Digestive Diseases and Sciences | 2006
Claudio Tombazzi; Bradford Waters; M. Hosein Shokouh-Amiri; Santiago R. Vera; Caroline A. Riely
Available data suggest that hepatitis C virus positive (HCV+) renal transplant patients may be at an increased risk of morbidity and mortality compared with HCV− patients. Limited data are available regarding the impact of HCV status in pancreas transplant patients. We compared the outcomes of 10 HCV+ patients undergoing pancreas transplantation (seven simultaneous kidney‐pancreas, one pancreas after kidney, two pancreas alone) between 1/96 and 10/99 with 20 HCV− recipients that were matched for age, race, gender, timing of transplant, type of pancreas transplant, and surgical technique.
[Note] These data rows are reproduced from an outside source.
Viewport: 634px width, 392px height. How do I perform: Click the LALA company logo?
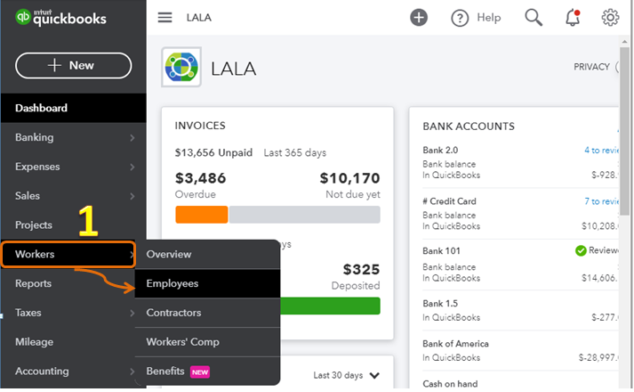(x=181, y=68)
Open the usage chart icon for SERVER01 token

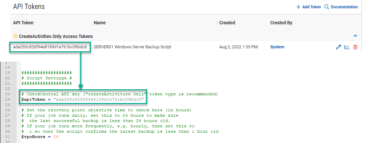[347, 47]
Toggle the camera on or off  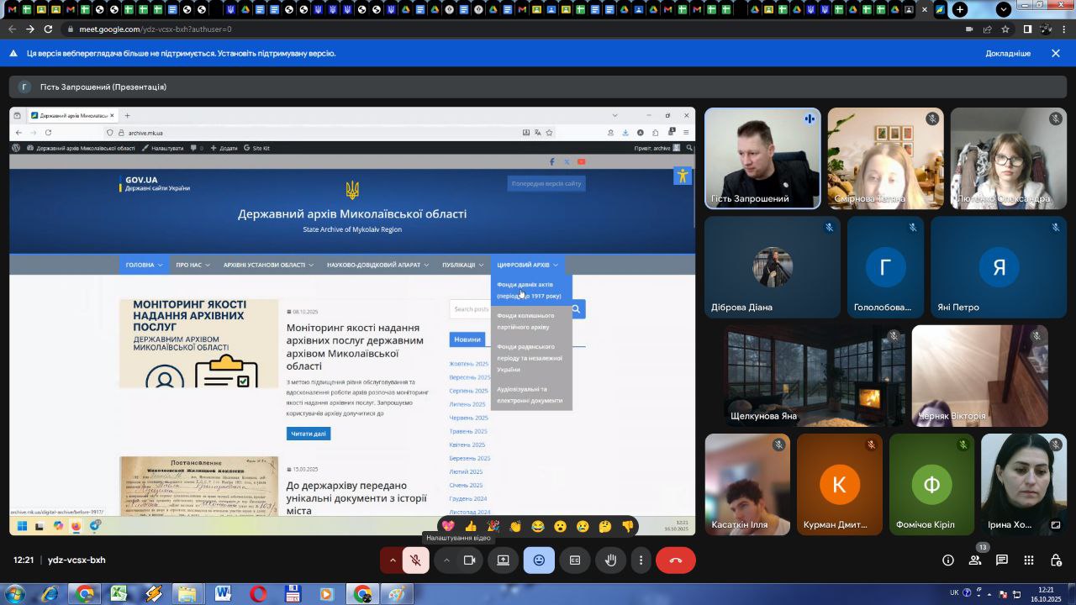click(x=470, y=560)
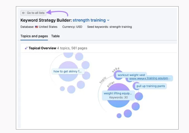Screen dimensions: 189x133
Task: Expand the chevron next to strength training
Action: pos(108,20)
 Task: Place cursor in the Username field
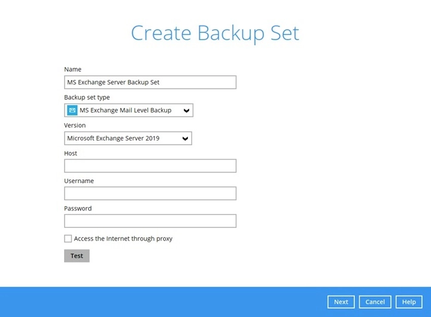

Length of follow‐up was not significantly different between the HCV+ group compared with the HCV− group (24 ± 14 vs. 20 ± 13 months; p=0.45). There was a trend toward a higher incidence of all cause mortality in HCV+ recipients compared with HCV− recipients, 30 vs. 10%, respectively (p=0.17). Additionally, the HCV+ recipients had a trend toward a higher incidence of sepsis‐related mortality compared with HCV− recipients, 20 vs. 5%, respectively (p=0.19). Renal allograft survival was 50% in the HCV+ group compared with 94% in the HCV− group (p=0.02). Pancreas allograft survival was not significantly different between the groups, 60 vs. 80%, respectively (p=0.24). At 3, 6, 12 months, and end of follow‐up, there were no differences in serum creatinine, amylase, C‐peptide, or fasting glucose levels. However, there was a significantly higher incidence of proteinuria at last follow‐up in the HCV+ recipients with a renal allograft when compared with HCV− recipients, 50 vs. 12.5%, respectively (p=0.05). In order to maintain comparable glycemic control between the groups, there was a significant increase in oral hypoglycemic requirement in HCV+ recipients compared with HCV− recipients, 33 vs. 0%, respectively (p=0.01). These data suggest that HCV+ pancreas transplant patients may be at an increased risk of graft dysfunction and morbidity. Further studies with more patients and longer follow‐up are needed to fully define the impact of HCV status on pancreas graft survival and function.